§ EXTRAIT DU TEXTE
En revanche, les statistiques révèlent que cet examen, normalement réalisé chez un médecin, est un motif fréquent de retrait de permis: la moitié des plus de 75 ans perdent leur autorisation de conduire pour cause de maladie ou d'infirmité. Pour les conducteurs âgés de moins de 75 ans, qui n'ont pas à passer d'examen, la proportion de retraits de permis pour cause de maladie ou d'infirmité est beaucoup plus faible, puisqu'elle s'établit à moins de 10% chez les moins de 70 ans et à environ 19% chez les 70 à 74 ans.

Rester éveillé sans bouger dans une pièce sombre

Pendant deux ans, Michael Geissbühler, s'est battu dans l'espoir de conserver son permis. Sans succès. Tout a commencé par un examen obligatoire chez sa médecin de famille, qui a donc refusé de confirmer l'aptitude à conduire de son patient en raison d'une apnée du sommeil jugée problématique. Le Suisse a alors été envoyé dans un hôpital à Berne, pour y passer différents examens.

Celui-ci a ainsi dû se soumettre à un test de maintien de l'éveil (TME), durant lequel il est resté assis 40 minutes dans une pièce sombre, sans bouger ni faire de bruit, avec comme seul objectif de rester réveillé. Cette opération, il a dû la répéter à quatre reprises. Dans un premier temps, Michael Geissbühler semble avoir réussi sans trop de problème. Seulement voilà, les capteurs ont enregistré dix «microsleeps», à savoir de très brèves phases de sommeil.

Et le couperet ne tarde pas à tomber. L'Office de la circulation routière du canton de Berne décide de lui retirer provisoirement son permis de conduire. Quant aux quelque 1000 francs de test, l'homme de 77 ans doit les payer de sa poche.

Valeur informative controversée

L'utilité du test de maintien de l'éveil sur la capacité de conduire est controversée. Des experts critiquent notamment le fait que les conditions du test sont très éloignées de la réalité de la conduite automobile. On ne dispose pas de chiffres exacts sur la fréquence des échecs.

«Ce test est d'une absurdité totale», s'insurge le retraité. Ce qui le dérange également, c'est qu'il a souligné à plusieurs reprises pendant le test qu'il ferait immédiatement une pause s'il sentait venir la fatigue lorsqu'il était au volant. «Mais mes déclarations n'ont pas été prises au sérieux.»

Toujours est-il que dans sa décision, l'Office de la circulation routière lui intime de passer un autre examen, après quoi seulement son retrait serait définitif. «Je pensais que j'avais encore une chance», raconte Michael Geissbühler.

1000 francs pour rien

Lors de ce second examen, le Bernois passe avec brio les tests de concentration et de réaction. Pourtant, dans son rapport au service des automobiles, le médecin du trafic refuse de le déclarer apte à la conduite, invoquant... son échec au test de maintien de l'éveil. Cette fois, le retrait de permis est définitif. Michael Geissbühler n'en revient pas: «Un fois de plus, j'ai dû débourser plus de 1000 francs pour des tests dont le résultat n'ont servi à rien.»

Données enregistrées:

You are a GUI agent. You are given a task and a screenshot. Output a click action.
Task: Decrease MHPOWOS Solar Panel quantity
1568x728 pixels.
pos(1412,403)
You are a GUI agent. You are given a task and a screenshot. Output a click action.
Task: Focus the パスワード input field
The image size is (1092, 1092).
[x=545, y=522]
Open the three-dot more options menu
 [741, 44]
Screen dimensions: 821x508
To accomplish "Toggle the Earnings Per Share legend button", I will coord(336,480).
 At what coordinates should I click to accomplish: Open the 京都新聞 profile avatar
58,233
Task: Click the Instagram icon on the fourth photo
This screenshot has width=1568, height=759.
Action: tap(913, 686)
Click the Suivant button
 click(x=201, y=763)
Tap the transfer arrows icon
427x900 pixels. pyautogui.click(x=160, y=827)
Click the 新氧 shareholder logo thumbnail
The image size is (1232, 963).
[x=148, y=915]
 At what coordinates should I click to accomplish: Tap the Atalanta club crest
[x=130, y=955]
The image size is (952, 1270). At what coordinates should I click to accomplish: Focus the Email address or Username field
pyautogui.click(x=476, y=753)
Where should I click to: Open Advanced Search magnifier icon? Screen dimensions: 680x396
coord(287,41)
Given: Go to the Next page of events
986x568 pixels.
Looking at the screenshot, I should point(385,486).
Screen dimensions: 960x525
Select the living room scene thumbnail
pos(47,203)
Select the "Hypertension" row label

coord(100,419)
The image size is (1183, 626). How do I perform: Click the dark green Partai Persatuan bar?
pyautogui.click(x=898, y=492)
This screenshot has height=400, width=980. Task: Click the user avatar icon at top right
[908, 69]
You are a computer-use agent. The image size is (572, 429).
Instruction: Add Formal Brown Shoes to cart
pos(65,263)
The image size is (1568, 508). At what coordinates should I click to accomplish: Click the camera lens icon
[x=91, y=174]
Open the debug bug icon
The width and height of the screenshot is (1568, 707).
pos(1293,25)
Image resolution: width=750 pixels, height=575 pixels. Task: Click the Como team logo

§ EXERCICES PROPOSÉS
a) Répondez aux questions suivantes sur l'extrait :
(i) Quelle proportion des plus de 75 ans perd son autorisation de conduire pour cause de maladie ou d'infirmité ?
(ii) Combien de temps Michael Geissbühler est-il resté assis lors de chaque séance du test de maintien de l'éveil ?
(iii) Combien de «microsleeps» les capteurs ont-ils enregistrés ?
b) Quelles tranches d'âge de conducteurs l'extrait cite-t-il dans ses statistiques sur les retraits de permis ?

§ CORRIGÉ DES EXERCICES
a)
(i) La moitié.
(ii) 40 minutes.
(iii) Dix.

b)
- Les plus de 75 ans
- Les moins de 75 ans
- Les moins de 70 ans
- Les 70 à 74 ans